Why Mezzanine Capital Remains Resilient When Credit Markets Tighten

Mezzanine capital strategy focused on long term growth and resilient financing across market cycles

Mezzanine capital is built for the long term, providing companies with a sound financing structure for a high growth journey.

It historically has played a countercyclical role in the credit markets.

Mezzanine lenders are wired differently than other lenders and are driven by company specific credit variables as opposed to macroeconomic statistics.

Providers of mezzanine capital may consider general economic and industry trends, but are laser focused on the historical financial drivers of a company.

They dig into what makes the company tick and its competitive advantages.

Through focusing on company specific factors, they build long term conviction in the business.

Through analyzing how the business fared and adjusted in prior cycles, mezzanine capital providers gain comfort that business will thrive long term, regardless of the market.

Mezzanine Capital as a Contrarian Strategy in Market Cycles

This ability to think independently, and not with the herd, allows them to be opportunistic and flexible in market downdrafts.

When banks get too excited in bull markets and make too many bad loans, mezzanine lenders sit back and wait until the market cools when they can capture better deals at good pricing.
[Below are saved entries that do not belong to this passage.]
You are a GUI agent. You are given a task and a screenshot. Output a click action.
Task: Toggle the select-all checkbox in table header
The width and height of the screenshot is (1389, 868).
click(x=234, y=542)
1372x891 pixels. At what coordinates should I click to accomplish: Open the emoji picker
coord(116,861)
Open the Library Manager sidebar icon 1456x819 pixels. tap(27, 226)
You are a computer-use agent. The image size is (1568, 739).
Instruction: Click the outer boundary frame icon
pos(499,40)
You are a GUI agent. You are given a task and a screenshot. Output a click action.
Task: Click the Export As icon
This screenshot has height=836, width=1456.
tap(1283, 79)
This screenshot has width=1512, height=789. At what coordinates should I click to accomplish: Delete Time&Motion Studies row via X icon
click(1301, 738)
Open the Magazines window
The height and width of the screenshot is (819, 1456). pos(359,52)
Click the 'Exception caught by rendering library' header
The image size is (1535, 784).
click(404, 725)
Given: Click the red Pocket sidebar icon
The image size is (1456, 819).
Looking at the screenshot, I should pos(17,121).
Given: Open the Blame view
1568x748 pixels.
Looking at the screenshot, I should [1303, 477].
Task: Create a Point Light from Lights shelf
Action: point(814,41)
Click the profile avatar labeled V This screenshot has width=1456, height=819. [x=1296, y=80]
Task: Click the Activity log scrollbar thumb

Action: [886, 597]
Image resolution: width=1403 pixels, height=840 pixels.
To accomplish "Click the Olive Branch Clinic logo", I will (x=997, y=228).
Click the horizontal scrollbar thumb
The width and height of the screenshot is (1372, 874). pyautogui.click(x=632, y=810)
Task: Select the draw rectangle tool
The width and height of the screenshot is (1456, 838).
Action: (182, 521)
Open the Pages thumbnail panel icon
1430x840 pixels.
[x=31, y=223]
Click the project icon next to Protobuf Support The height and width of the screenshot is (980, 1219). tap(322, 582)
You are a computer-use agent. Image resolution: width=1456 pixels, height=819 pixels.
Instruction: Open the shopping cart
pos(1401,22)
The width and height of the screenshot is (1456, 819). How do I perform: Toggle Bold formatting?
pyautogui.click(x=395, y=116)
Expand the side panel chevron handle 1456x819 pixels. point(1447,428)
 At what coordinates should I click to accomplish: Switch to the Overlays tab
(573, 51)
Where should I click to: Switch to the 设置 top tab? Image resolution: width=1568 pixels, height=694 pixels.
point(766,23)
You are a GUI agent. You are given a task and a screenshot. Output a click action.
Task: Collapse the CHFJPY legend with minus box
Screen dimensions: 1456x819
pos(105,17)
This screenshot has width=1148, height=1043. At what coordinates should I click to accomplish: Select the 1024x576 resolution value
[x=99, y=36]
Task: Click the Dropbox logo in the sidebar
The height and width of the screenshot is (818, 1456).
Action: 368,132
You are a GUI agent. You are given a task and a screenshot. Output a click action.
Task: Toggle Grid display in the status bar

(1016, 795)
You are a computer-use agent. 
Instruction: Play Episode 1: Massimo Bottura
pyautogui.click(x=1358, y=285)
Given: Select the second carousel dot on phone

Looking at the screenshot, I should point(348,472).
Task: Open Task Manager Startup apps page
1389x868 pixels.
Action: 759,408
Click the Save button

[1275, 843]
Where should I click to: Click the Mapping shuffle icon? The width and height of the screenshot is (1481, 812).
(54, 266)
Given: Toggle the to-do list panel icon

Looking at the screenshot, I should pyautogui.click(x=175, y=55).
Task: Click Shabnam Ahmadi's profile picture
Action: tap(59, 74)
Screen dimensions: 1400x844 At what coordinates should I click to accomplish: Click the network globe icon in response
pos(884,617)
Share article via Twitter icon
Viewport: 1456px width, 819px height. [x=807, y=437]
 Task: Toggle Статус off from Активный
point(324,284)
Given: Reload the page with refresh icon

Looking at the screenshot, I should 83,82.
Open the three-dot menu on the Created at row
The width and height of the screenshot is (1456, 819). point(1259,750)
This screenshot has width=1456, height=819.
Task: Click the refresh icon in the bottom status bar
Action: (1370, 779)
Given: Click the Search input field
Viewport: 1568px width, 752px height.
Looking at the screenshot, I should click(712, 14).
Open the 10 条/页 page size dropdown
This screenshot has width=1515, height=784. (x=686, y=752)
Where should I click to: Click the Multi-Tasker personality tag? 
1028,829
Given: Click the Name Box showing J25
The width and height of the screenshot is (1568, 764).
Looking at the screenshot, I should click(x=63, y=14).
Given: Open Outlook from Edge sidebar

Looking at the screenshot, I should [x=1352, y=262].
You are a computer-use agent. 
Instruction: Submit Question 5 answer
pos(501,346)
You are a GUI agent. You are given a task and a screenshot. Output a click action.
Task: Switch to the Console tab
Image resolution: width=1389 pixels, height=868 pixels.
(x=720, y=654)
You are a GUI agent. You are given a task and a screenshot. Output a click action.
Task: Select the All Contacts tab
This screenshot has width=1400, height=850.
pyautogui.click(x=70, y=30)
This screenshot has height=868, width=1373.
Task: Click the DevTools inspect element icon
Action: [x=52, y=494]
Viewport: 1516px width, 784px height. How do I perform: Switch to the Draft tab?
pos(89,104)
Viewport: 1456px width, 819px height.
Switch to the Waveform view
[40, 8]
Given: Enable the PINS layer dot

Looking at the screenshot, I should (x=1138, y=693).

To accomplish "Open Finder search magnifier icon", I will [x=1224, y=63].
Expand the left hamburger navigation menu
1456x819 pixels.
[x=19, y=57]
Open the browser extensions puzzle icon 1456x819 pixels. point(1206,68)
The contrarian streak within the DNA of mezzanine capital allows it to be a credit sanctuary for companies that need funding during a tough market.

Because they are focused on the long term, a 5- or 6-year maturity, they maturely assess risk and are less prone to knee-jerk market reactivity.

Ultimately, the quality of the company will prevail, and the faith of the capital provider will be rewarded.

When markets are shaky, those who can cooly assess risk and invest in a down market usually record large gains.

Mezzanine capital providers, due to their strength as investors, are able to see market tightening as temporary but a company’s strengths as durable.

This allows them to remain resilient in choppy markets and to generate returns from assets that others are fleeing.